(Saved entries)
------------------------------------------------------------

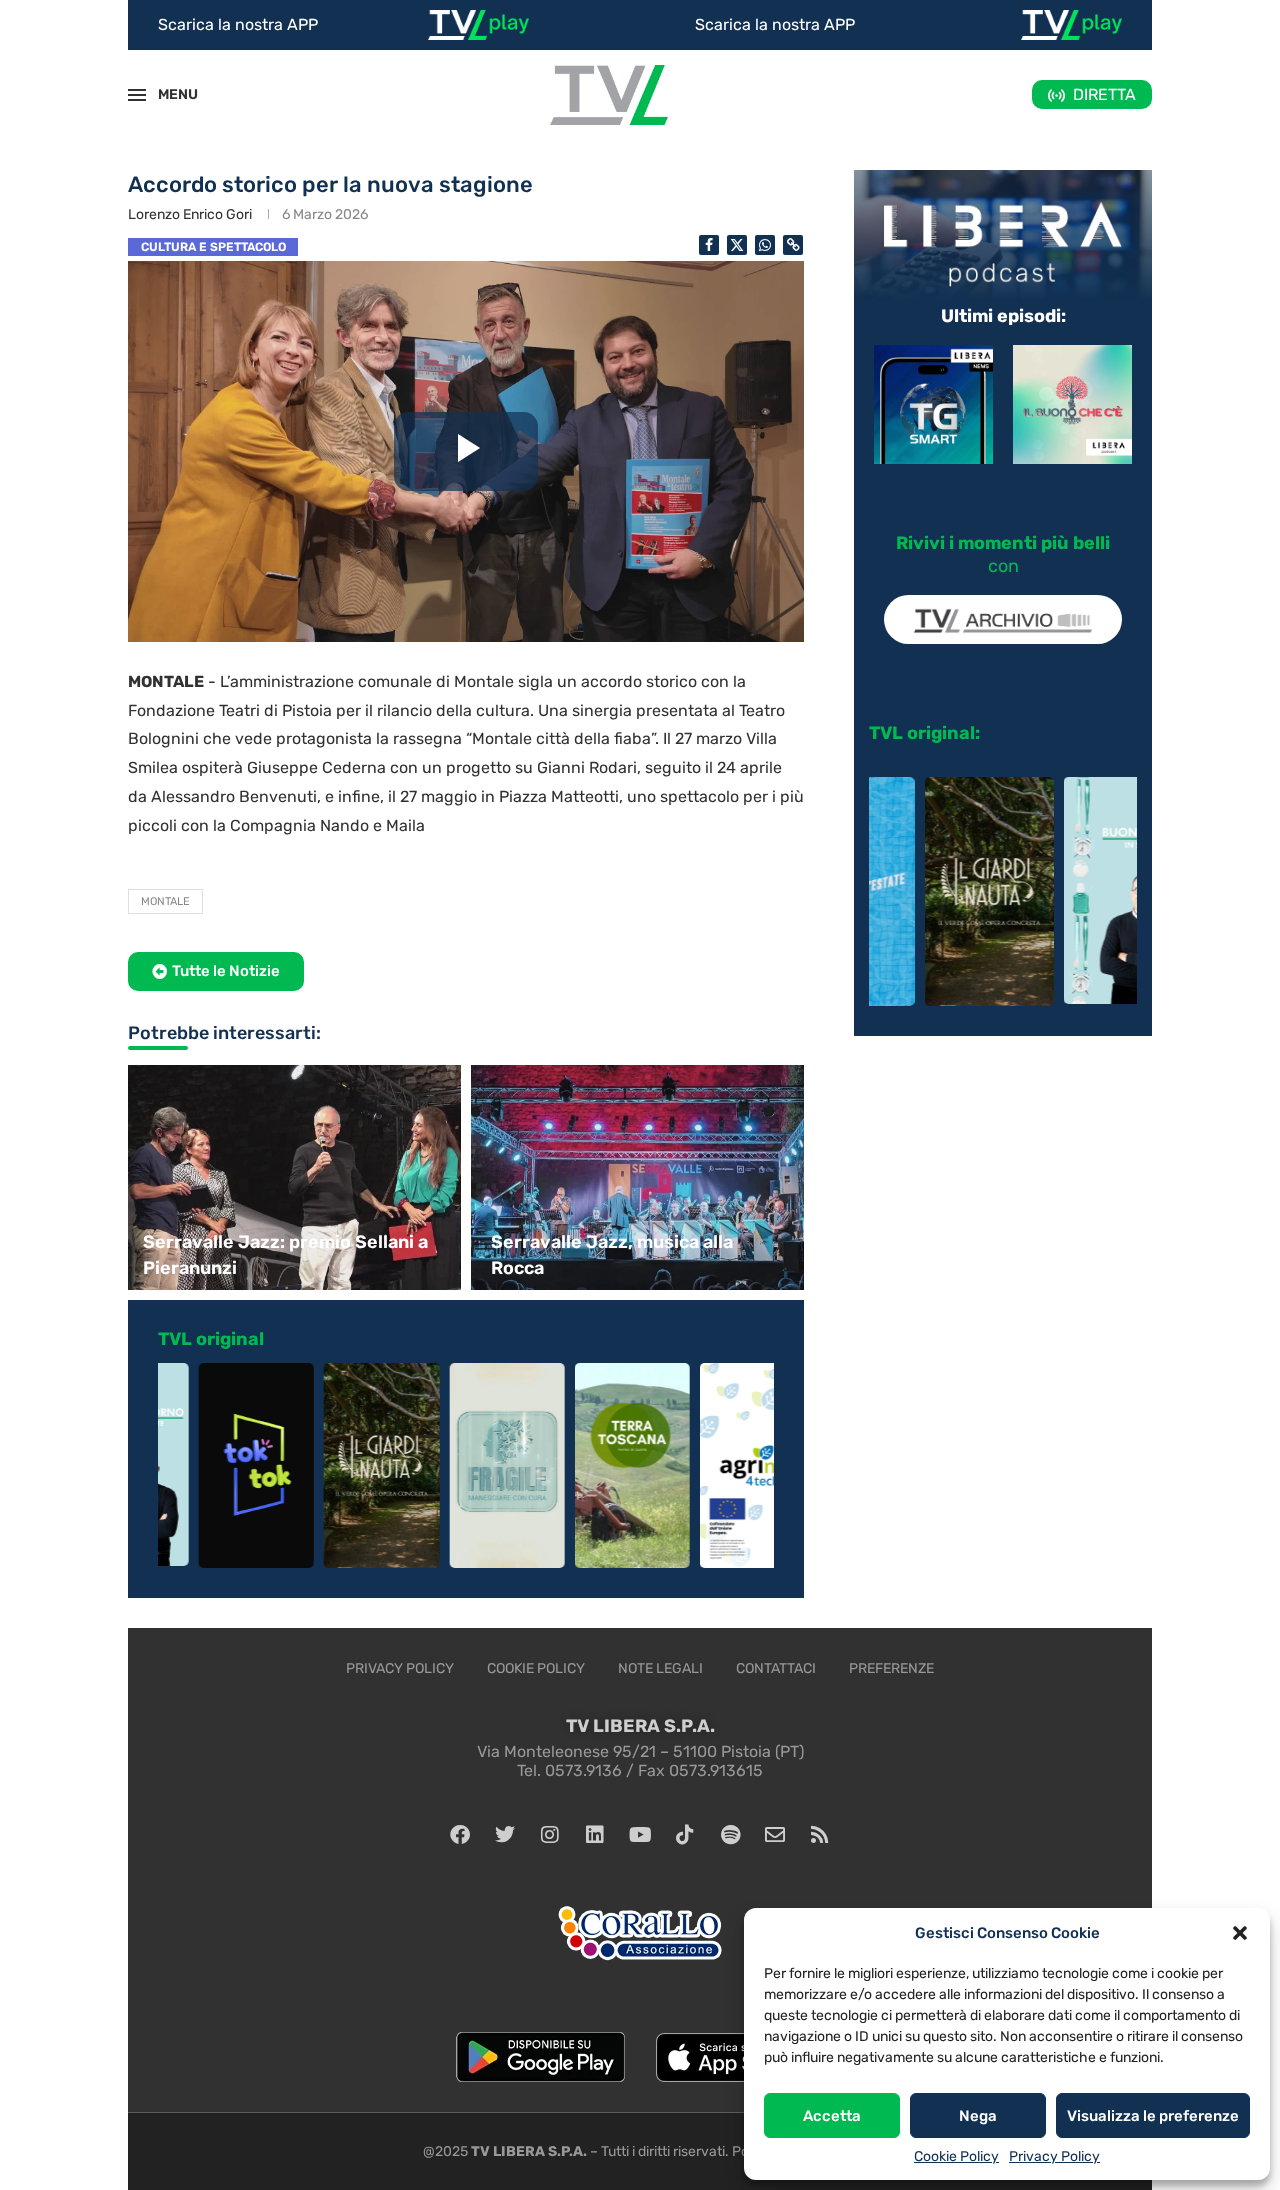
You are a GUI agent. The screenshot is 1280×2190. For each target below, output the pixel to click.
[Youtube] (640, 1835)
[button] (1240, 1933)
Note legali (660, 1668)
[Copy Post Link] (793, 245)
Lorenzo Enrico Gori (190, 214)
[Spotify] (730, 1835)
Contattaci (776, 1668)
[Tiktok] (685, 1835)
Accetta (832, 2116)
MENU (167, 94)
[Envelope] (775, 1835)
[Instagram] (550, 1835)
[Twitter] (505, 1835)
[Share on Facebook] (709, 245)
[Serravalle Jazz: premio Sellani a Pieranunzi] (292, 1177)
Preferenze (891, 1668)
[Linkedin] (595, 1835)
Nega (978, 2116)
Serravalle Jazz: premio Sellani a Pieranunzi (285, 1254)
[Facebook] (460, 1835)
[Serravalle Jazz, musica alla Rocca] (640, 1177)
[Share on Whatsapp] (765, 245)
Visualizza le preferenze (1153, 2116)
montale (165, 901)
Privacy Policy (1054, 2156)
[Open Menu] (137, 95)
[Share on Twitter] (737, 245)
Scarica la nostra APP (238, 24)
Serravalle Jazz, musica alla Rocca (612, 1254)
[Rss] (820, 1835)
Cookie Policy (956, 2156)
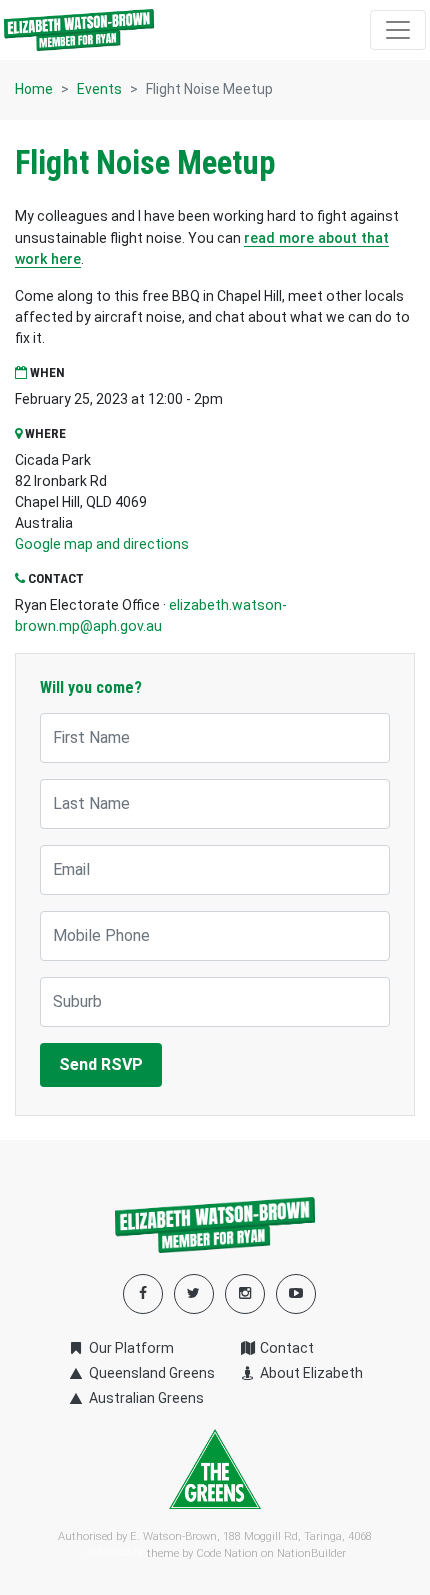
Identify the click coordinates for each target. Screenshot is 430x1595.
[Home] (79, 30)
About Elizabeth (310, 1373)
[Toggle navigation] (398, 30)
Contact (285, 1348)
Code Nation (227, 1553)
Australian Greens (144, 1398)
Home (34, 89)
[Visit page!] (296, 1293)
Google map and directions (102, 544)
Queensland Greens (150, 1373)
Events (99, 89)
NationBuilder (311, 1553)
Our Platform (129, 1348)
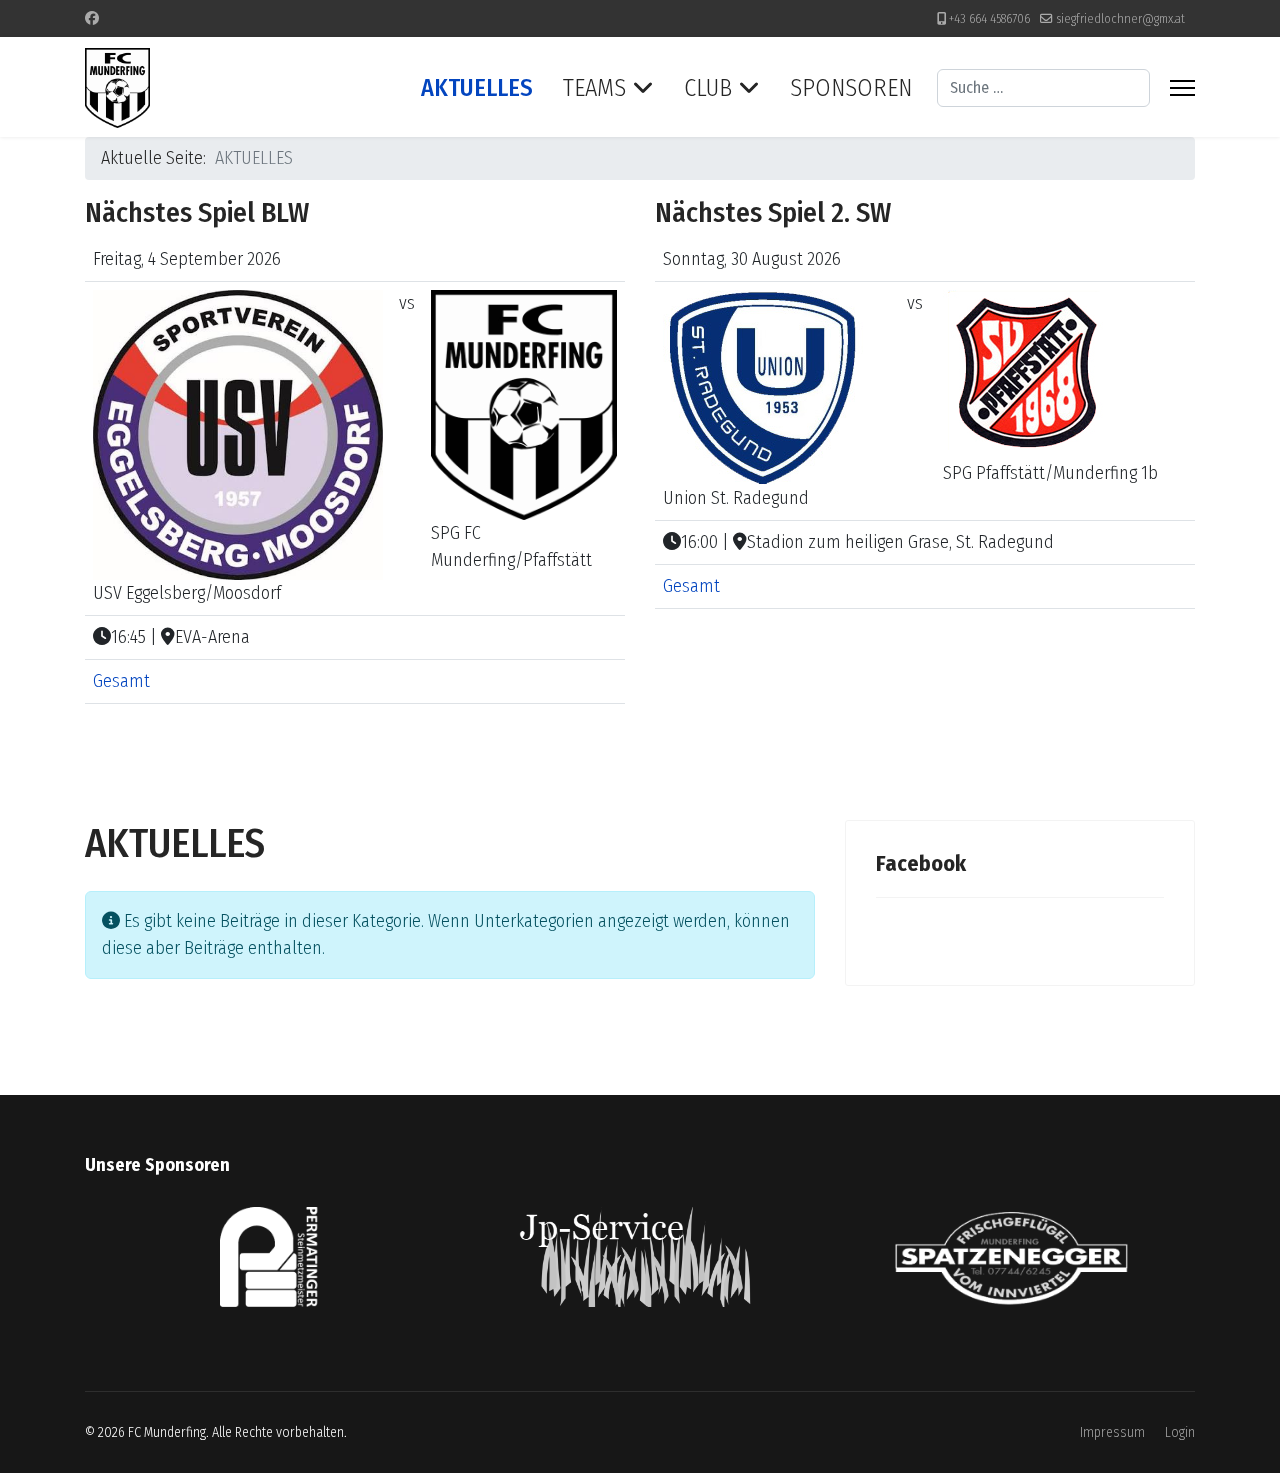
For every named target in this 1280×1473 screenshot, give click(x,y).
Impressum (1112, 1432)
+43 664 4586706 (989, 18)
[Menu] (1182, 88)
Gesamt (121, 681)
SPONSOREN (851, 88)
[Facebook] (92, 18)
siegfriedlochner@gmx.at (1120, 18)
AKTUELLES (477, 88)
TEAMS (594, 88)
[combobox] (1043, 88)
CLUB (708, 88)
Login (1180, 1432)
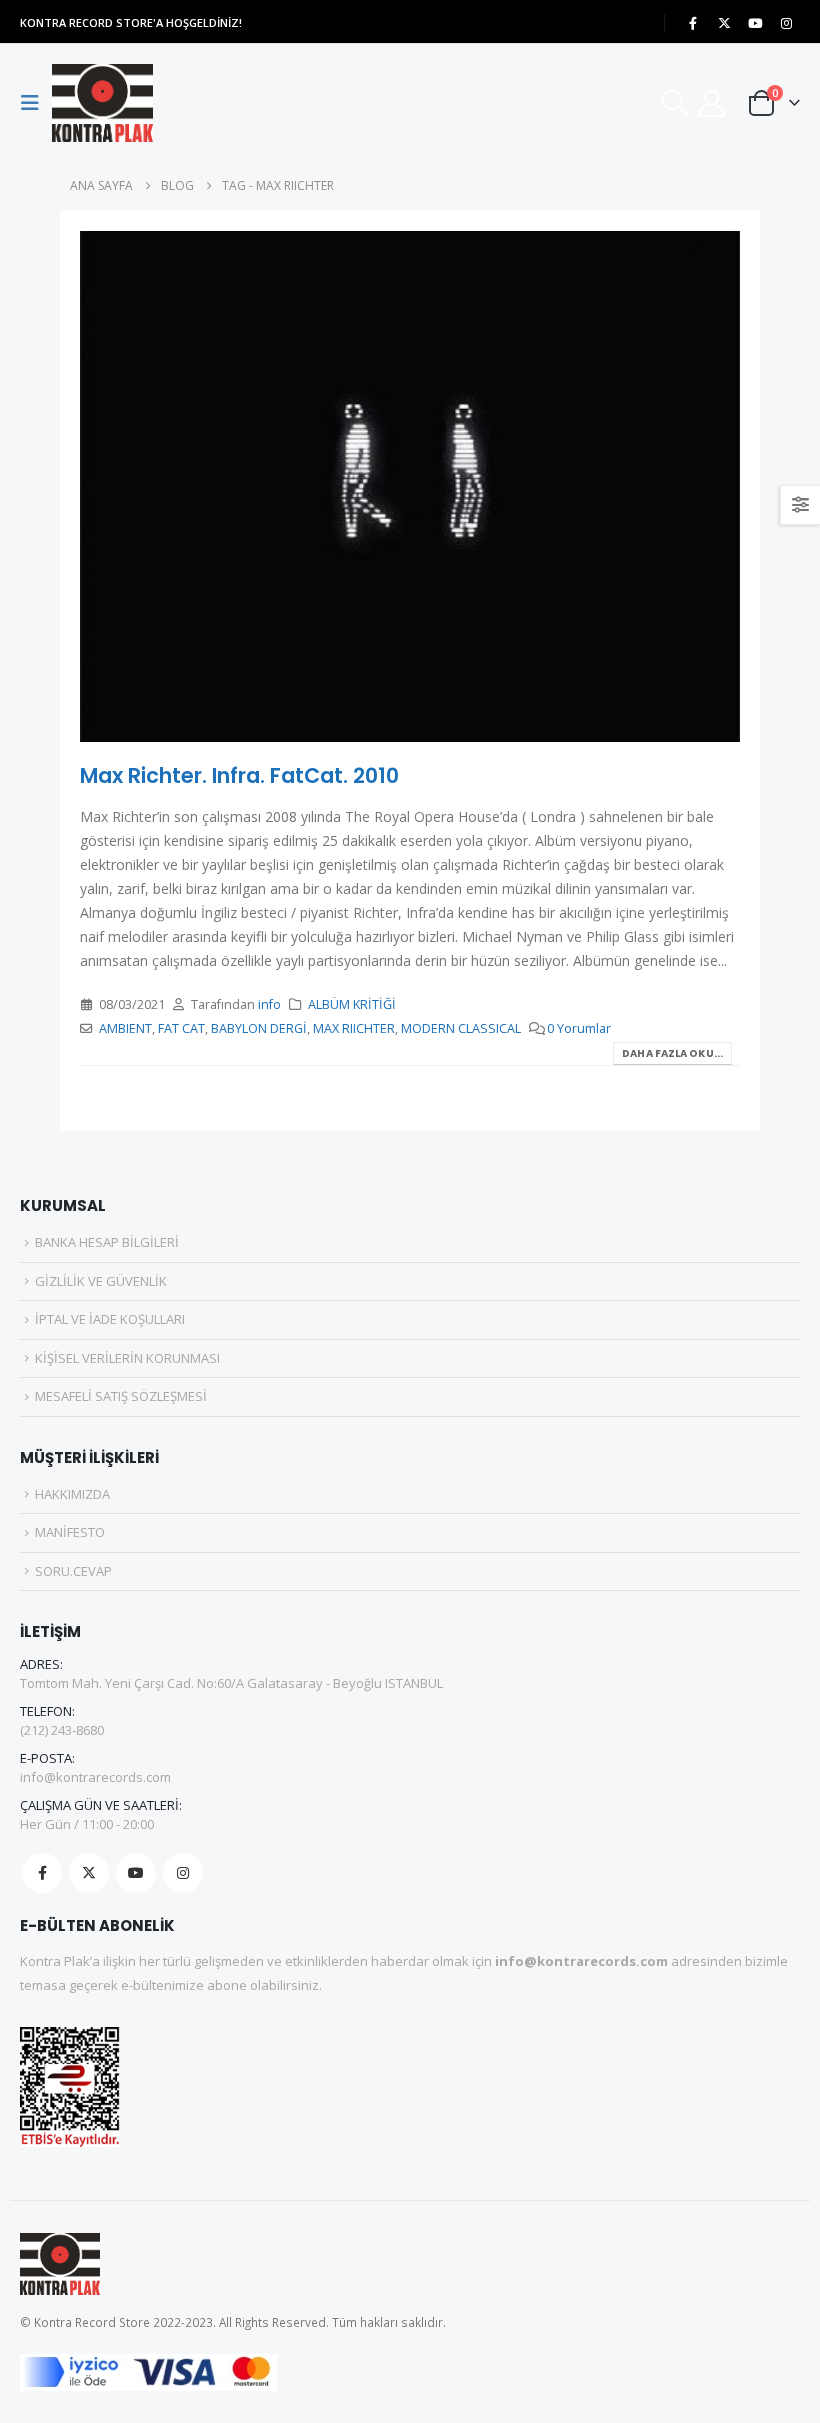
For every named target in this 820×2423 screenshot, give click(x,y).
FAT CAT (181, 1028)
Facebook (42, 1873)
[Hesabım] (712, 103)
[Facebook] (693, 23)
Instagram (183, 1873)
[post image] (410, 486)
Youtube (136, 1873)
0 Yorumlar (579, 1028)
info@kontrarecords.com (95, 1777)
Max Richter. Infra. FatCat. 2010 (239, 775)
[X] (724, 23)
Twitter (89, 1873)
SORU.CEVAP (73, 1571)
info (269, 1004)
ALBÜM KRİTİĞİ (352, 1004)
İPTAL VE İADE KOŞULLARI (110, 1319)
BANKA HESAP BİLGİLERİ (107, 1242)
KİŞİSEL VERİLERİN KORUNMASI (127, 1358)
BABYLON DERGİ (259, 1028)
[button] (36, 103)
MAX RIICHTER (354, 1028)
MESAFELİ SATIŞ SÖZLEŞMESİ (121, 1396)
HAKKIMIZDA (72, 1494)
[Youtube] (755, 23)
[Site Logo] (102, 103)
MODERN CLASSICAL (461, 1028)
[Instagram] (786, 23)
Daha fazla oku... (672, 1053)
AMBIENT (125, 1028)
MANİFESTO (70, 1532)
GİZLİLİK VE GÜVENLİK (101, 1281)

------------------------------------------------------------

*WHAT YOU WILL DO*
Would you please copy all lines in the data that contain the word "this"?

*OUTPUT*
For every named target in this 1280×1473 screenshot, give click(x,y).
For every named target in this 820×2423 screenshot, give click(x,y).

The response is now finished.